I always thought that compassion is weakness.

Not publicly of course. But secretly in my head I was so scared of compassion because well, truth to be told I thought it’s that person’s fault that they are in their troubles.

I was unforgiving and striving for perfection.

In the last couple of days I got to see how wrong I was. How twisted that thinking was and most importantly, how much it cost me to believe in this.

But let’s just start at the beginning. The journey began with my father being easily irritated, reaching for anger anytime he did not like something. I naturally started rejecting anger, angry people (read unhappy people) and I did fight my own inner anger and stuffed it under a carpet. I pretended I am not angry.

Of course not. I was this spiritual person, a yoga teacher and meditation junkie. How could I be angry.

And I was pissed!!! With people, life God, everything…..

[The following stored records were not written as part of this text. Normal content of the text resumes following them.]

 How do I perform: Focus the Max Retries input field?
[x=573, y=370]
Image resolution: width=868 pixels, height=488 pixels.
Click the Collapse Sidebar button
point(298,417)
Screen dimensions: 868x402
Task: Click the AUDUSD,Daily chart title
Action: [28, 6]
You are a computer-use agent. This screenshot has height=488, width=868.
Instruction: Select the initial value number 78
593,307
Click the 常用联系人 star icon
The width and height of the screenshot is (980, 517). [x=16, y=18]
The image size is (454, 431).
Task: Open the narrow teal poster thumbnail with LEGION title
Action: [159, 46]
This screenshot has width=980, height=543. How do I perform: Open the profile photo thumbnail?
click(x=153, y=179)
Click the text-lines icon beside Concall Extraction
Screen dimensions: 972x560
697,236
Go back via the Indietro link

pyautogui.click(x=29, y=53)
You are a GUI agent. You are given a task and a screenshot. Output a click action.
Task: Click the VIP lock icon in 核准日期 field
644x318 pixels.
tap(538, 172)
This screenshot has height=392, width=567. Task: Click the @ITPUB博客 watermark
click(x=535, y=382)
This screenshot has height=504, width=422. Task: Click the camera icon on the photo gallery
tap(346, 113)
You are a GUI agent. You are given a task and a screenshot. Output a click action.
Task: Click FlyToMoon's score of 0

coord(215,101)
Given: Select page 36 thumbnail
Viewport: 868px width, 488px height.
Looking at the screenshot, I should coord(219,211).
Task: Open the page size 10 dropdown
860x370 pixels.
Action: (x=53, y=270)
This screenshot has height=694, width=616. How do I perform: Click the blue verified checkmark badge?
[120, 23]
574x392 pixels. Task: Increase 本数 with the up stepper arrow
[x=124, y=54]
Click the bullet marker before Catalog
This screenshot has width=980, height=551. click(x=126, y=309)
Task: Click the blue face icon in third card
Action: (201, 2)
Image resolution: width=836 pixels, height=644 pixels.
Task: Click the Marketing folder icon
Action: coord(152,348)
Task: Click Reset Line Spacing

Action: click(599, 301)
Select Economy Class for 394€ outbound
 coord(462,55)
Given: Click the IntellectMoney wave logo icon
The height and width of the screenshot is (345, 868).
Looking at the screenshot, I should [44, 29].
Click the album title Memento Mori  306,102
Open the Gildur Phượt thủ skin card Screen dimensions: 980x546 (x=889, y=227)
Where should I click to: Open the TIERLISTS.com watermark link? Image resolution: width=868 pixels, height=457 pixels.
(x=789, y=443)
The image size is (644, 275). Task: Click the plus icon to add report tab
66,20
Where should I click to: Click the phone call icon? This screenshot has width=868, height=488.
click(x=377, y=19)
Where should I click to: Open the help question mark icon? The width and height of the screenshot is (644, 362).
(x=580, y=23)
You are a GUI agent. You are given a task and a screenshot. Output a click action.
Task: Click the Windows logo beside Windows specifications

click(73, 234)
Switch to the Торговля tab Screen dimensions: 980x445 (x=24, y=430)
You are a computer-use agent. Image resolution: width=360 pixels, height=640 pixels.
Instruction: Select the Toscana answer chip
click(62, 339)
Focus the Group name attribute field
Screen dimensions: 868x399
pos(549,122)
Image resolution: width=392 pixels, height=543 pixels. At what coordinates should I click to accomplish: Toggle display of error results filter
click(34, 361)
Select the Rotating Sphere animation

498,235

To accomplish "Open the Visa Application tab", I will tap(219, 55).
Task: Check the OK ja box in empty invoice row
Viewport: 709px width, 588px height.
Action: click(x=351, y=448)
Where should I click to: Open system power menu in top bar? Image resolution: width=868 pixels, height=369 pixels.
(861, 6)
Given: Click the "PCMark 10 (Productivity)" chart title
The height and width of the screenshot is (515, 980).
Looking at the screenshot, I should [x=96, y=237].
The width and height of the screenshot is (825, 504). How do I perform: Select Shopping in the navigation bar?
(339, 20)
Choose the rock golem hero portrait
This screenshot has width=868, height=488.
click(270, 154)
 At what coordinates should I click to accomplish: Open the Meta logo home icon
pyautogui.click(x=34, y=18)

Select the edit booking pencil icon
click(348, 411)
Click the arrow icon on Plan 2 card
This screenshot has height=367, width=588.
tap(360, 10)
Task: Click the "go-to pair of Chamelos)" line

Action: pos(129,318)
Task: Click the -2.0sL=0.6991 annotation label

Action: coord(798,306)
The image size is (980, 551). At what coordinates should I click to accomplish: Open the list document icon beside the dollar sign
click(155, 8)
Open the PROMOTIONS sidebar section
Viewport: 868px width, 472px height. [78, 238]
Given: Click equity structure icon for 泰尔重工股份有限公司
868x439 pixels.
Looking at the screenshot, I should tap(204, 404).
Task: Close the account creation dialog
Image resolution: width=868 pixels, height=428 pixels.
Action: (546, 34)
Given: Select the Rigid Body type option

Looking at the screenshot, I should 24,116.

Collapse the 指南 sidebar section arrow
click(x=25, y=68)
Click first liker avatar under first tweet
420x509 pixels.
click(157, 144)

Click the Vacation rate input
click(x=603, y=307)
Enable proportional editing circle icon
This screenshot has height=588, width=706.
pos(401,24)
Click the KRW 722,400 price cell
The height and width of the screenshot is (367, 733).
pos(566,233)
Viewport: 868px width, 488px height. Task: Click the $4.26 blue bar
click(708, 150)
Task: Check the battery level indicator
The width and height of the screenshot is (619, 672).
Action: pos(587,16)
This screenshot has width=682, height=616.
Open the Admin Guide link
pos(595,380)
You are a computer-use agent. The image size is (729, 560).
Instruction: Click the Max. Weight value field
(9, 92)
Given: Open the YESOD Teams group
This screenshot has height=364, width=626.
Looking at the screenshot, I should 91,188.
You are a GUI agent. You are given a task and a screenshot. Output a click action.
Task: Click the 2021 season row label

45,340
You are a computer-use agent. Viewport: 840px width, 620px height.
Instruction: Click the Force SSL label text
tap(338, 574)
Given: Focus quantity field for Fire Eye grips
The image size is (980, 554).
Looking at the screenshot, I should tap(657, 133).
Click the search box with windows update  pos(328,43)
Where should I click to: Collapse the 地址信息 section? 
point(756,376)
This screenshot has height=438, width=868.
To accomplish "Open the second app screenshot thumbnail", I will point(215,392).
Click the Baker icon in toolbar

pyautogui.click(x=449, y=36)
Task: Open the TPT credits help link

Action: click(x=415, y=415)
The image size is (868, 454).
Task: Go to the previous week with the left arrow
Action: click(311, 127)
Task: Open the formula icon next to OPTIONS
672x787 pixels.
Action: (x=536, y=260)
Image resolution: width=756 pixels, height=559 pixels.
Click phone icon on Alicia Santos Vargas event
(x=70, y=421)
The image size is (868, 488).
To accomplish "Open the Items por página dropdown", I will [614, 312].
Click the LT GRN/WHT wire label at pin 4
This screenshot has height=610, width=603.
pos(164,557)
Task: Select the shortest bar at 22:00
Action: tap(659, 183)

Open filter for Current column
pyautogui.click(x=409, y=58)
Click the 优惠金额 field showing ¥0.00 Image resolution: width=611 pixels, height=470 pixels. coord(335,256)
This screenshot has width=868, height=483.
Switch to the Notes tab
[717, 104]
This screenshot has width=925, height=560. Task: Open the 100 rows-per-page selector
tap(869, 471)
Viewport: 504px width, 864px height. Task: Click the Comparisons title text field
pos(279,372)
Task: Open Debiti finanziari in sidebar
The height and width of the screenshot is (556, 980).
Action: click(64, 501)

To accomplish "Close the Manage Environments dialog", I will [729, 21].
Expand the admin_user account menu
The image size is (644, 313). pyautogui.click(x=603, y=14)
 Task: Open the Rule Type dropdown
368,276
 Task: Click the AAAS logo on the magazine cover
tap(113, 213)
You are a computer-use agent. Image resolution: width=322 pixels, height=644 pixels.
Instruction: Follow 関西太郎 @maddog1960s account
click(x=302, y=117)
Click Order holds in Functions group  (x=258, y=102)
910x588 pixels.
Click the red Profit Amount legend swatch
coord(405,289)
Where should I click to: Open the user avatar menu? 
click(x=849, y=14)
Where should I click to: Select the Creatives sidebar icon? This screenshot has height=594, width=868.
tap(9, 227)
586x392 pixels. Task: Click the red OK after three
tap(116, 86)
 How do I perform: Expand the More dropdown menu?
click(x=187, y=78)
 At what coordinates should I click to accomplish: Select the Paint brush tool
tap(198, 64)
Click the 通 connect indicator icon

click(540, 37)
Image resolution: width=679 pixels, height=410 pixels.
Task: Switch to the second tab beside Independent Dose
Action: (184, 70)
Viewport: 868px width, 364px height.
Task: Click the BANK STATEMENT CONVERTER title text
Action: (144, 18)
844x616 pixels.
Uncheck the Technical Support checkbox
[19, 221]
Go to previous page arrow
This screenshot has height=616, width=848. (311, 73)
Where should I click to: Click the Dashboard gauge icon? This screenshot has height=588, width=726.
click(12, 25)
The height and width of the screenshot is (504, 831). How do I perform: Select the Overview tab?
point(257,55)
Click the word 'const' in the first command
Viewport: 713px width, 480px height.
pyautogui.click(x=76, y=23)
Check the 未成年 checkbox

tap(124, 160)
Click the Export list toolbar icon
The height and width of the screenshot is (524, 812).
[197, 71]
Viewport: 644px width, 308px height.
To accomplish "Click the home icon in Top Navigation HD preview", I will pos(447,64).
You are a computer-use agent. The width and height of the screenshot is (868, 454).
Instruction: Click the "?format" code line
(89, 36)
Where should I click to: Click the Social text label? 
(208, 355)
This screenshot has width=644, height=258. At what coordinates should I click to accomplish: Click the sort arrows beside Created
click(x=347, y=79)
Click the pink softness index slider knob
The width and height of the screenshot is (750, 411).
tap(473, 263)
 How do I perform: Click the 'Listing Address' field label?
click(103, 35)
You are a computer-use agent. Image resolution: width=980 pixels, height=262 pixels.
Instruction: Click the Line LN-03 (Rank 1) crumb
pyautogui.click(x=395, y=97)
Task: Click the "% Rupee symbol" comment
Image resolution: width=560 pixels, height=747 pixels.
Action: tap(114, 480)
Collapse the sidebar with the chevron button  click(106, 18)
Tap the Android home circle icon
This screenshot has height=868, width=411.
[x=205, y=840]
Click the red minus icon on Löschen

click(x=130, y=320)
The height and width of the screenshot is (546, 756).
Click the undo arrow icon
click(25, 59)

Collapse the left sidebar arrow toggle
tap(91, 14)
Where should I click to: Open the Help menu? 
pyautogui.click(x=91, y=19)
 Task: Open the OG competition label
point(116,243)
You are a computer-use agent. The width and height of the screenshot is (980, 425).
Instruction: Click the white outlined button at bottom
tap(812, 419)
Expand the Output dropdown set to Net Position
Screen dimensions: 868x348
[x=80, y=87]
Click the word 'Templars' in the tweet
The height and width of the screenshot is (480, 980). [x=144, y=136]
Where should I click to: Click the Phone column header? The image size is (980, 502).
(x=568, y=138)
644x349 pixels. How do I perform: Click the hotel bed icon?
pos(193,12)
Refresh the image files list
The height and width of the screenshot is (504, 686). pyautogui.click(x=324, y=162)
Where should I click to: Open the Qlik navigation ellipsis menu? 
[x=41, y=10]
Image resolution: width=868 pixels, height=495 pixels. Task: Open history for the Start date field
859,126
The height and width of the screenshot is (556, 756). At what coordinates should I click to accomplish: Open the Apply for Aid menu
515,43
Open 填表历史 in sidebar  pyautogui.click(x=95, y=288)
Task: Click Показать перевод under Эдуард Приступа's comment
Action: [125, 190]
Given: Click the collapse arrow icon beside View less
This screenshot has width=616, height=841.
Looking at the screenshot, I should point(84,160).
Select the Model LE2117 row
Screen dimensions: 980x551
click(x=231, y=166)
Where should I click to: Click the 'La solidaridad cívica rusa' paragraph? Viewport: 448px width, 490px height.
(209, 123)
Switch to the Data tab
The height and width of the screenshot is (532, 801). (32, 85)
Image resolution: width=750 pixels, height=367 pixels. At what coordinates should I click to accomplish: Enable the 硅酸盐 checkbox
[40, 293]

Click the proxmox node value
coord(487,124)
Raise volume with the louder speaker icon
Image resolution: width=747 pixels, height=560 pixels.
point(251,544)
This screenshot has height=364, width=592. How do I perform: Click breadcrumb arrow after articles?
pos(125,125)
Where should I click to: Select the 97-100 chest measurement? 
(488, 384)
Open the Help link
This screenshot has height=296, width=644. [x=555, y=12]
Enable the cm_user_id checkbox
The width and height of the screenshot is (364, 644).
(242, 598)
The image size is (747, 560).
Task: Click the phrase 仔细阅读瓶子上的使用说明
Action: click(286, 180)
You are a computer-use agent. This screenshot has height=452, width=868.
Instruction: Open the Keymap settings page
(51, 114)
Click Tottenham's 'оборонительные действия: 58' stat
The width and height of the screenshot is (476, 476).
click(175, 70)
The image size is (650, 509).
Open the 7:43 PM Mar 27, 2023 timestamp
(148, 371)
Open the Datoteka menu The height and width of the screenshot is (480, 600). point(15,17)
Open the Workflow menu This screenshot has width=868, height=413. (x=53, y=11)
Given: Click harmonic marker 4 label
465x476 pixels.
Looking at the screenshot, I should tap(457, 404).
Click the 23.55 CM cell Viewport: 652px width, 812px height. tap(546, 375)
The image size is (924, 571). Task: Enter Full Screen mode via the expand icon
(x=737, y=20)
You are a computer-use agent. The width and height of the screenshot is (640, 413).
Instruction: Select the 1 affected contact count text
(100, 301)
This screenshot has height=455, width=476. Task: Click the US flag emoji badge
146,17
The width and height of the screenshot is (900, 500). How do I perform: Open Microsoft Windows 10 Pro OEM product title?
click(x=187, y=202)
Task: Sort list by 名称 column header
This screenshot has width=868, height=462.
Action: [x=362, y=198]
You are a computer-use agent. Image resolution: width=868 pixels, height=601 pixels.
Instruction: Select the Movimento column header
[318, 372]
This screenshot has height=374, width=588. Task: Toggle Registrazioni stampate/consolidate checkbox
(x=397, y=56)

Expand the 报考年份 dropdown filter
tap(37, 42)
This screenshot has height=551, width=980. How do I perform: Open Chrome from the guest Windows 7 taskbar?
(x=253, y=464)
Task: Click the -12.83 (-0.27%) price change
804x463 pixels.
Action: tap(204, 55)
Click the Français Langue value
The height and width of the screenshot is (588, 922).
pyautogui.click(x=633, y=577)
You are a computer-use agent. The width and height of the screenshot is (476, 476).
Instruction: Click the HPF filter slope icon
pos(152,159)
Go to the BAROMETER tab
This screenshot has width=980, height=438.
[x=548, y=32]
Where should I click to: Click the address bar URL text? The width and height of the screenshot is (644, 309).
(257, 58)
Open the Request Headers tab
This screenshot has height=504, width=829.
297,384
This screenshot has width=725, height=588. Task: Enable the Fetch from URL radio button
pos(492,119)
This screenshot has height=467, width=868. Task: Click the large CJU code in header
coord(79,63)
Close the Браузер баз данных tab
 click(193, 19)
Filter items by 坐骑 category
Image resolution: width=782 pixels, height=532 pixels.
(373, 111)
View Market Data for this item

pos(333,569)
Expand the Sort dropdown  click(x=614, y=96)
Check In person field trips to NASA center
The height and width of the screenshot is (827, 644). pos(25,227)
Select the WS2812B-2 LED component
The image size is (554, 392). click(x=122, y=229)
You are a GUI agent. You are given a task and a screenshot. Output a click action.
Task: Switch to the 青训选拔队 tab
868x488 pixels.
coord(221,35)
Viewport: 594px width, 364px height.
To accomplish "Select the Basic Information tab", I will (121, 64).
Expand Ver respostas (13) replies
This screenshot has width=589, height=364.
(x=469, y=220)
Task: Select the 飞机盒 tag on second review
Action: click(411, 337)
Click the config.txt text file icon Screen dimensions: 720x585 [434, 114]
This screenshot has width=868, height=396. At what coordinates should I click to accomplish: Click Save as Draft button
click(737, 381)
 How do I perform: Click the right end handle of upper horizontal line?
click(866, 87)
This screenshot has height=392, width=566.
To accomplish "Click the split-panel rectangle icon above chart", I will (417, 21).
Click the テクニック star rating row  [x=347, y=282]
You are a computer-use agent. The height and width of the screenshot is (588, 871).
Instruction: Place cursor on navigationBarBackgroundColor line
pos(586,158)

Until this morning. The first snow was happily falling on the ground. I sat with my parents in the kitchen and I knew they had an argument earlier today and I could feel my anger come up.

And I asked myself. Why am I so angry? It’s not my business to be upset with them or myself!!!

I felt a huge nod in my stomach resisting any move, up or down. It did not want to move.

And I knew that compassion was needed but I hated the idea to bring some understanding into this situation.

Then, it just melted. I felt the incredible warmth coming from my stomach and a falling sensation like a feather falling onto a snow covered graden. I did not know there is more depth to go to. So much compassion spread through my body. I understood where this anger is coming from and I accepted it.

I saw my parents as people probably the first time in my life. No blame. No needing to run away and hide. No protecting myself needed from the hurtful fist of anger. Just peace.

And then the real shock came.

My heart melted for them and started talking volumes. Pictures of what it desired, beautiful visions of what I really want. Now, when it does not need to be protected any longer it started singing in the most beautiful voices about possibilities and dreams it had all the time.

I did not even know I had those visions inside of me. My heart wanted so much more. Not because it was not happy but BECAUSE IT WAS HAPPY.

I get to create my new vision for my life from scratch. Not based on fears and resistance but based on authenticity, compassion and love.

I wish for you to get to the same blank white space from where your future life can arose like Fenix from the ashes.